The barn owl is one of the most beautiful European owls. The light plumage with the even lighter, heart-shaped facial veil is typical.

  • Appearance: Medium-sized, slender, light brown on top, gray plumage, light belly, often white, dark eyes
  • Diet: Small mammals, mainly mice and shrews in Central Europe
  • Voice: Unlike other owl species, the barn owl's call is more like a loud screech.
  • Occurrence: Barn owls are distributed worldwide, mainly in warmer zones. The Central European barn owl has one of the northernmost distribution areas. It occurs in open, structured landscapes.

Eagle Owl (Bubo bubo)

The eagle owl is the largest European species of owl. He is not as used to humans as other owls, who even breed or hunt indoors.

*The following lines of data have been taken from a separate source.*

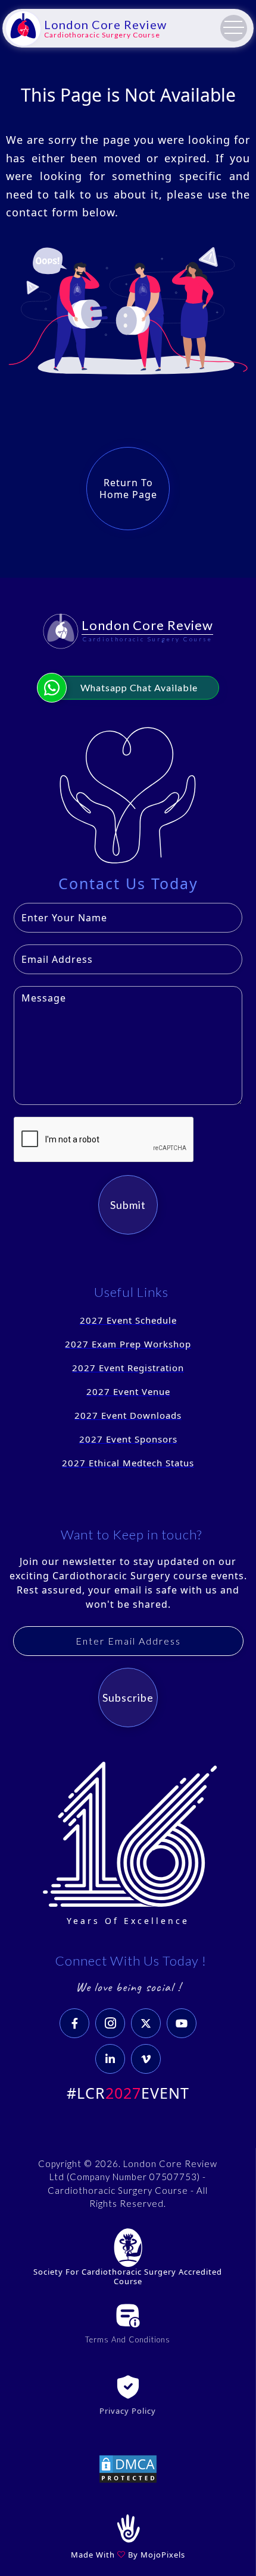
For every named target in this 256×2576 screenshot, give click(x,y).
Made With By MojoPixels (128, 2554)
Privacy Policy (127, 2410)
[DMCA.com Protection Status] (128, 2468)
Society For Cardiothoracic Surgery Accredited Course (127, 2277)
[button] (233, 28)
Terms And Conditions (127, 2339)
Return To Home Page (128, 488)
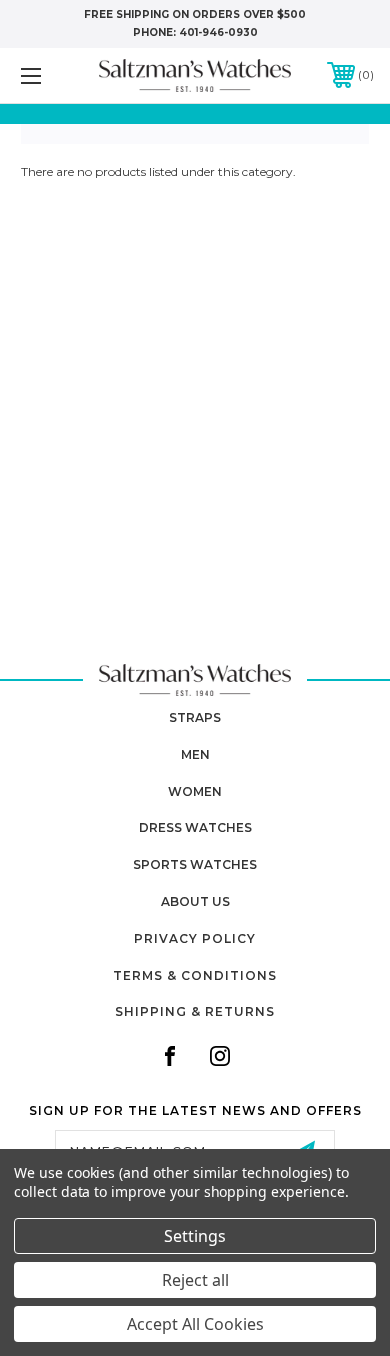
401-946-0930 (218, 32)
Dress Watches (195, 827)
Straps (195, 717)
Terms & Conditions (195, 975)
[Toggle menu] (56, 75)
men (195, 754)
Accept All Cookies (195, 1324)
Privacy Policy (195, 938)
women (195, 791)
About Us (195, 901)
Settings (195, 1236)
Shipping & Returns (195, 1011)
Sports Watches (195, 864)
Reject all (195, 1280)
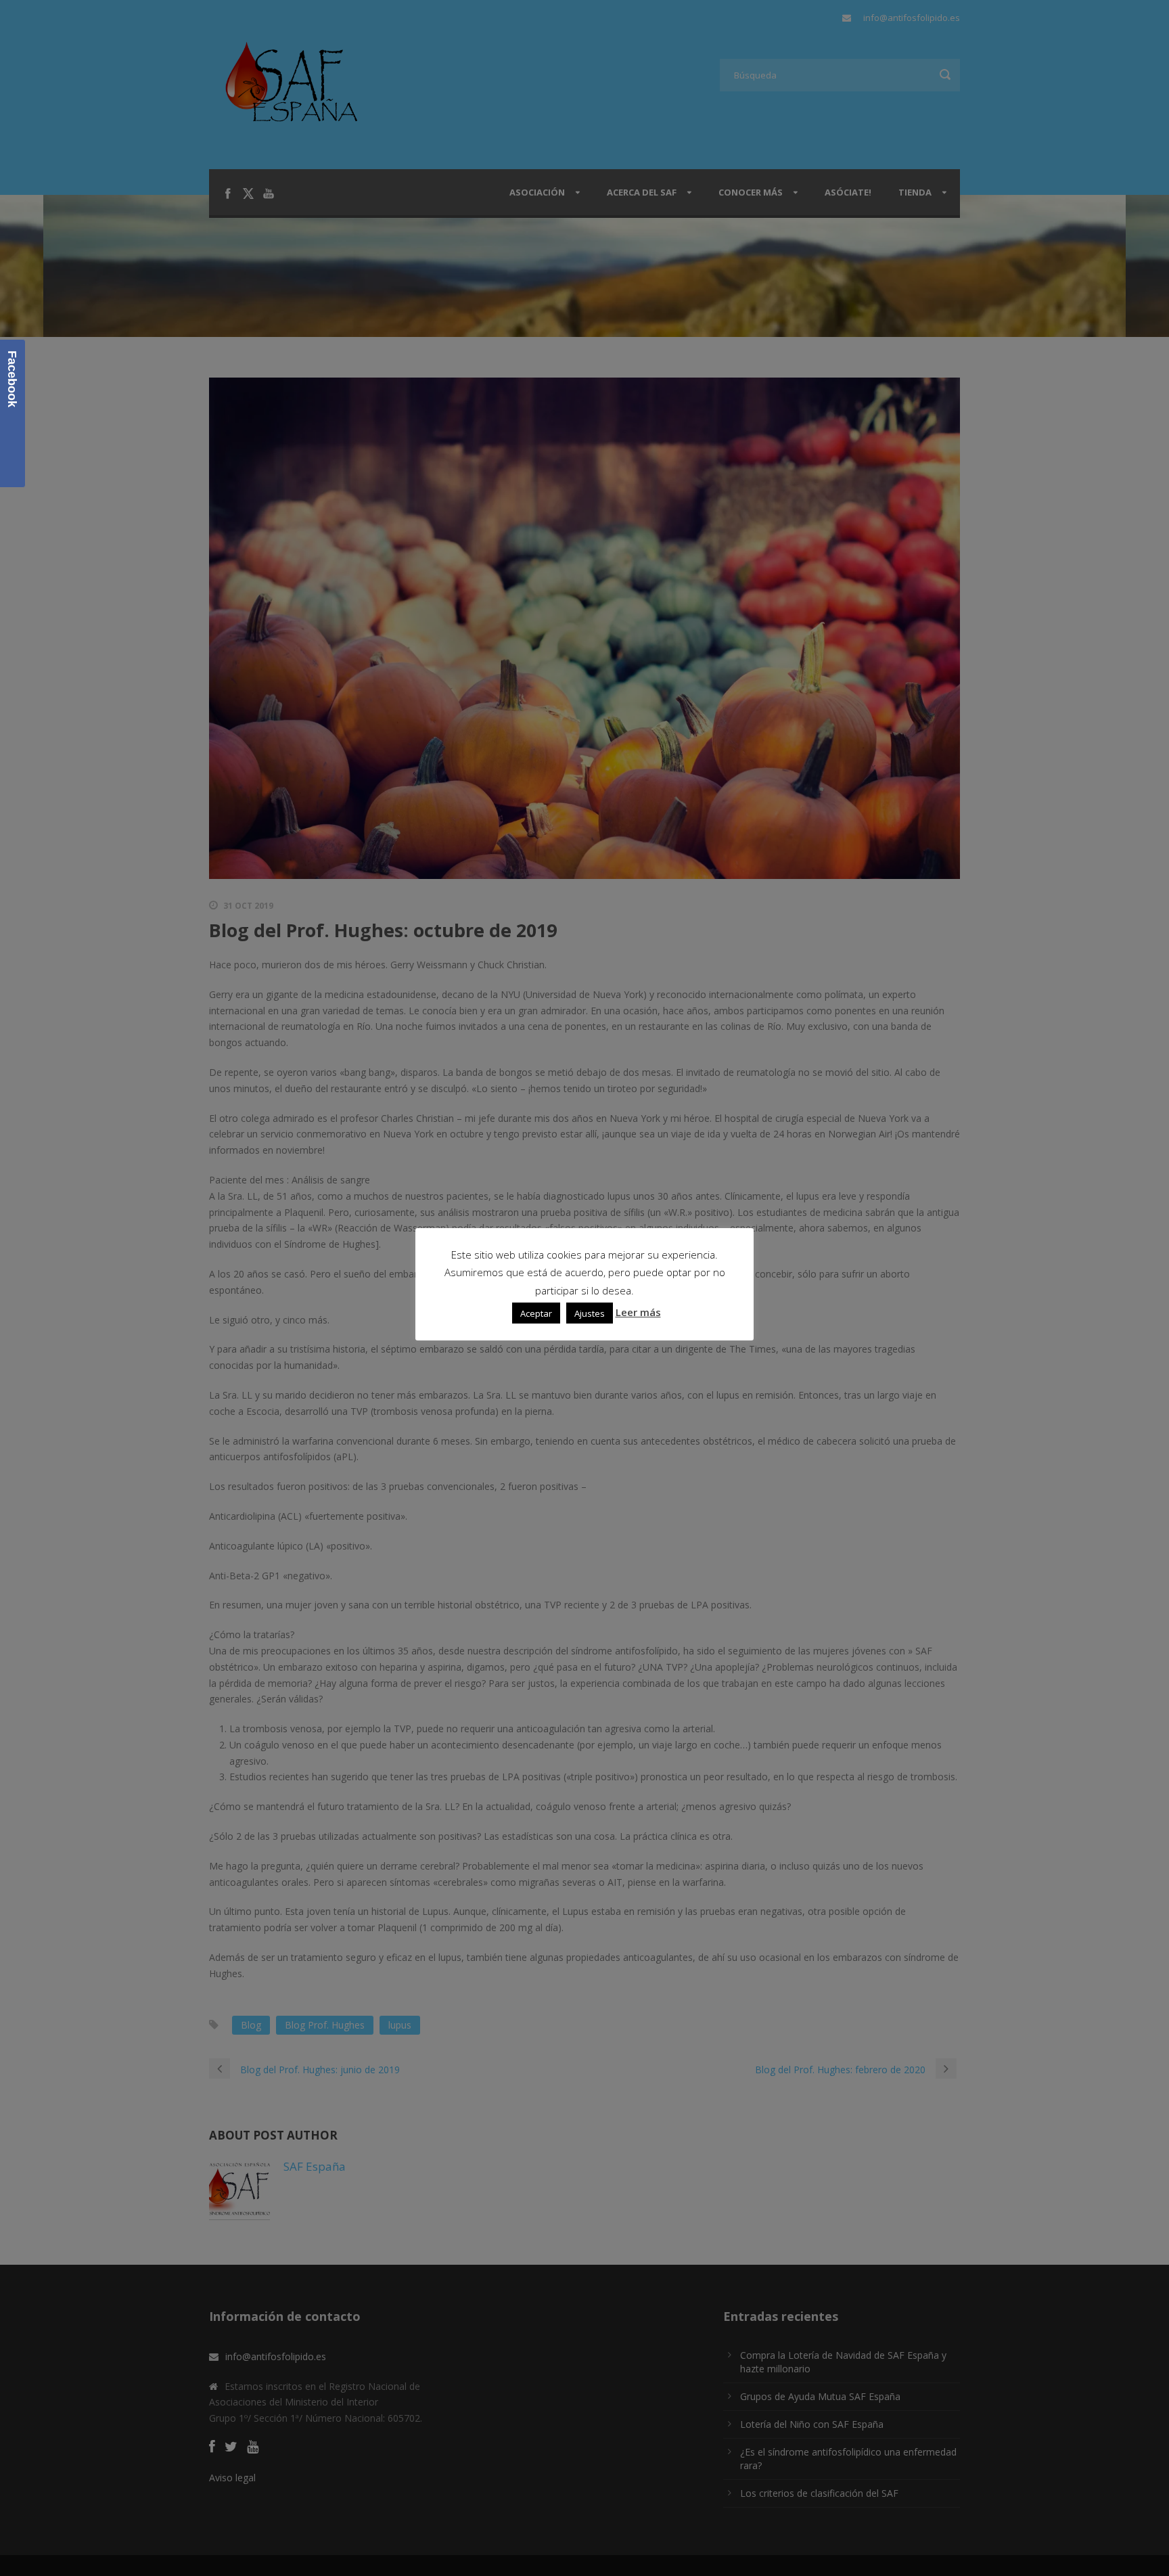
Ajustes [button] (589, 1313)
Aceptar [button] (536, 1313)
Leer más (638, 1312)
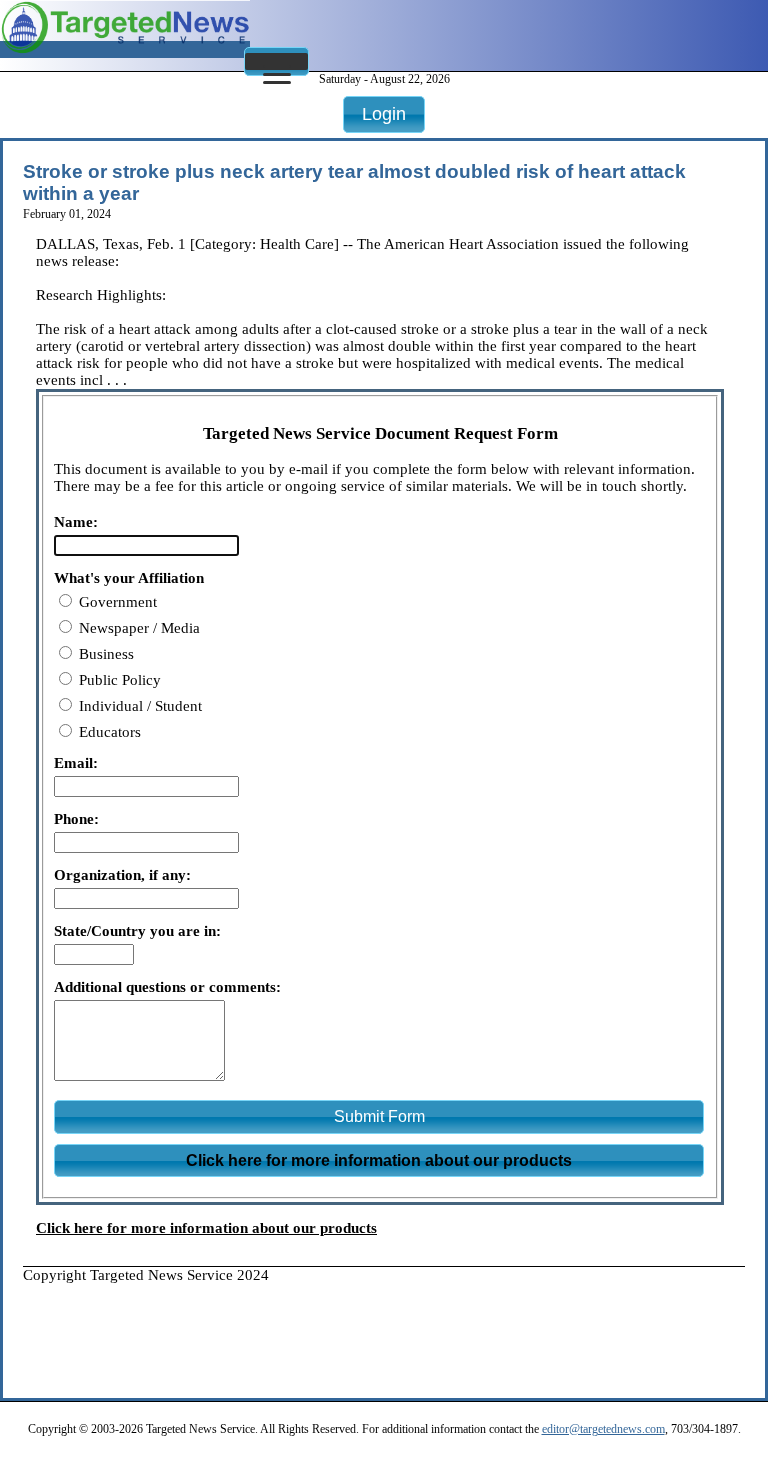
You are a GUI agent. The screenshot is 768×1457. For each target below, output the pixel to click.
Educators (108, 732)
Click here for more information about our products (206, 1228)
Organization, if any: (122, 875)
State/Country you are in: (137, 931)
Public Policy (118, 680)
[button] (276, 61)
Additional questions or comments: (167, 987)
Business (104, 654)
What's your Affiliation (129, 578)
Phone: (76, 819)
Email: (76, 763)
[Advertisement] (387, 1329)
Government (116, 602)
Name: (76, 522)
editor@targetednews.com (603, 1429)
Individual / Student (138, 706)
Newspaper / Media (137, 628)
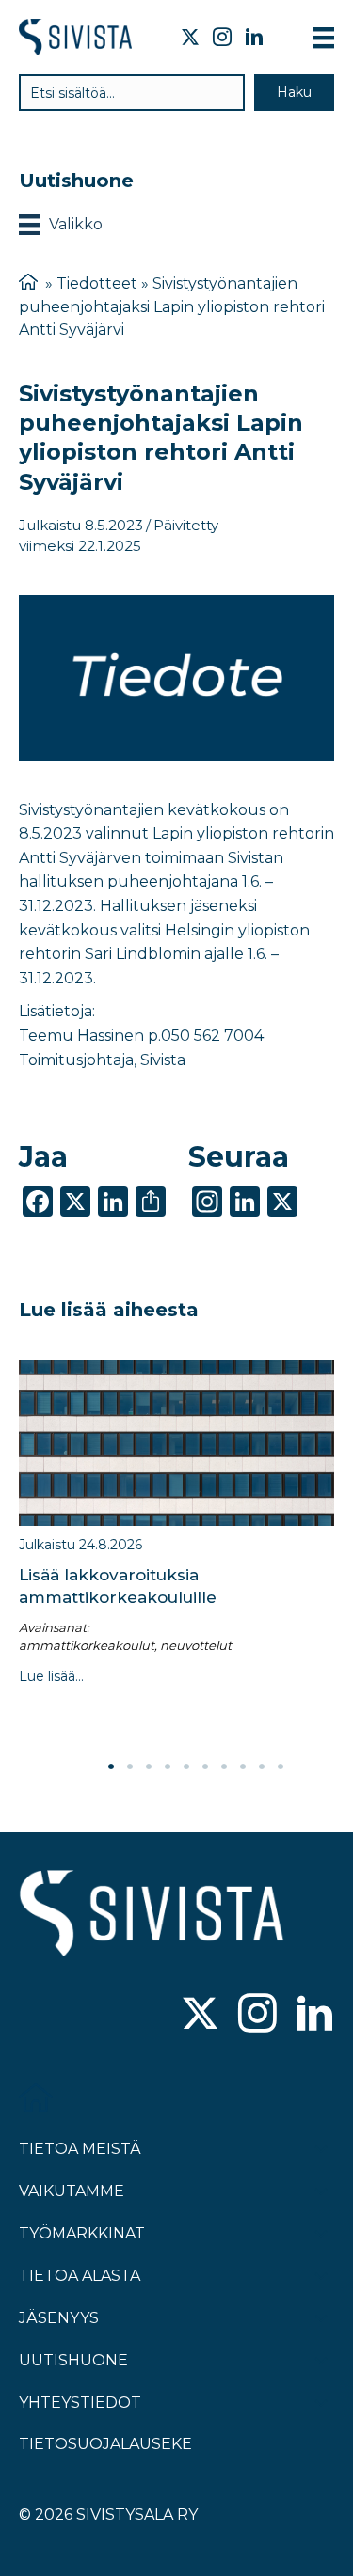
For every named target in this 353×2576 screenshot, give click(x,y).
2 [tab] (129, 1766)
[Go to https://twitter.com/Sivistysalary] (200, 2015)
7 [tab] (224, 1766)
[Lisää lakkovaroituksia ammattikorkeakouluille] (176, 1443)
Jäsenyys (59, 2318)
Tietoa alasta (79, 2276)
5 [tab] (186, 1766)
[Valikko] (323, 37)
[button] (294, 92)
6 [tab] (205, 1766)
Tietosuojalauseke (105, 2444)
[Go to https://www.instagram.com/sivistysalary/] (257, 2015)
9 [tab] (261, 1766)
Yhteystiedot (80, 2402)
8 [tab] (242, 1766)
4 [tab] (167, 1766)
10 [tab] (280, 1766)
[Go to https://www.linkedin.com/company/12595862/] (315, 2015)
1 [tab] (111, 1766)
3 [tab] (148, 1766)
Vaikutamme (71, 2191)
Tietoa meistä (80, 2149)
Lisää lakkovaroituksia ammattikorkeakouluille (118, 1586)
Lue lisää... (51, 1676)
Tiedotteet (96, 283)
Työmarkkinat (82, 2233)
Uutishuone (73, 2360)
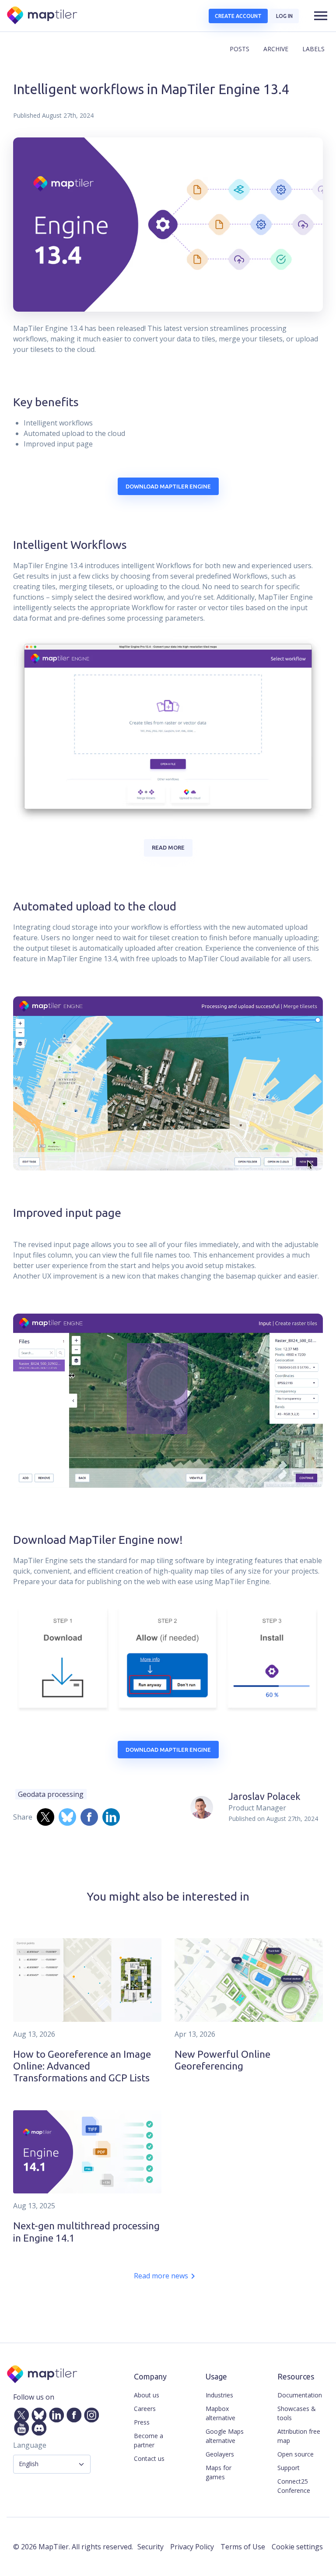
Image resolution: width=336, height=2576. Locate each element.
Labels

  • Appearance: wingspan over 150 cm, females are larger and heavier than males, plumage is colored brown, black and red-brown, speckled in branches for camouflage, typical feather ears that can be laid back, orange-yellow eyes
  • Diet: not just limited to small mammals, rabbits and hares, small predators, larger birds, other owls too
  • Voice: The courtship call of the male eagle owl is typical, to which it owes its name. It can be heard from afar and is like a «buho», while the female replies with an «uhu».
  • Distribution: Owls are native to Europe, Africa and Asia. They prefer mountains and low mountain ranges. In flat areas heavily used for agriculture, the eagle owl is sometimes completely absent. Few breeding pairs nest in cities.

Tawny owl (Strix aluco)

In addition to the long-eared owl, the tawny owl is the most common owl species in Central Europe. It inhabits tree-rich landscapes, which, however, must have open areas for hunting. The tawny owl breeds in caves, but also lives in buildings.

Tawny owl, Strix aluco
  • Appearance: small, stocky owl, bark-like colored plumage, very variable coloration, coloration also depends on habitat, no feather ears, females heavier than males, slightly larger
  • Diet: Mice, with too few small mammals also small birds
  • Voice: The calls of the tawny owls can be heard from afar at night. Courtship songs and district songs contain different variants of the typical "Hu". Females respond with their own distinctive call.
  • Occurrence: The tawny owl is widespread from Europe to Asia. It inhabits mainly well-structured landscapes with bushes and groups of trees. Despite its name, it doesn't necessarily rely on forests.

Long-eared owl (Asio otus)

The long-eared owl looks similar to the tawny owl, but has feathery ears and is slimmer. They inhabit similar habitats.

  • Appearance: Females contrasting rusty brown, tawny and black, males lighter overall, eyes orange-red
  • Diet: Mainly mice, also hunts songbirds
  • Voice: The dull call of the male in the territory, which resembles a "Huh", can be heard especially in the early evening. It is repeated continuously and continues into the night.
  • Occurrence: The long-eared owl is native to Europe, Asia, the mountains of Africa and Canada and the USA. It often nests in coniferous trees in which there are old crow or magpie nests.

city birds

Songbirds in particular, which have adapted to living close to humans and breed in cities, may be prone to singing at night due to the bright lighting. These include:

  • blackbirds
  • throttles
  • sparrows
  • tits
  • swift

Risk of confusion shrew

Shrews communicate through chirping sounds that are very similar to the song of some songbirds. Since they are also nocturnal, they can easily be mistaken for a nocturnal singer.

frequently asked Questions

How to watch birds at night?

Observing songbirds or owls at night is not easy because they are sensitive to any disturbance. Night vision goggles might help. Owls are also visible as shadows flying between trees and bushes. However, they are difficult to determine.

Why do birds sing at night?

The main reason is the mutual understanding. In addition, songbirds mark their territory with their song. Sometimes, at night, warning calls from certain bird species can also be heard. Another reason is the formation of pairs, then only unpaired males sing at night.

Where do Nightsingers live?

Owls live mainly in forests or at least near them, but also come into tree-covered gardens, where they rest high up in the treetops during the day, almost invisible. Nocturnal songbirds usually live in hedges or gardens with a rich stock of trees or shrubs.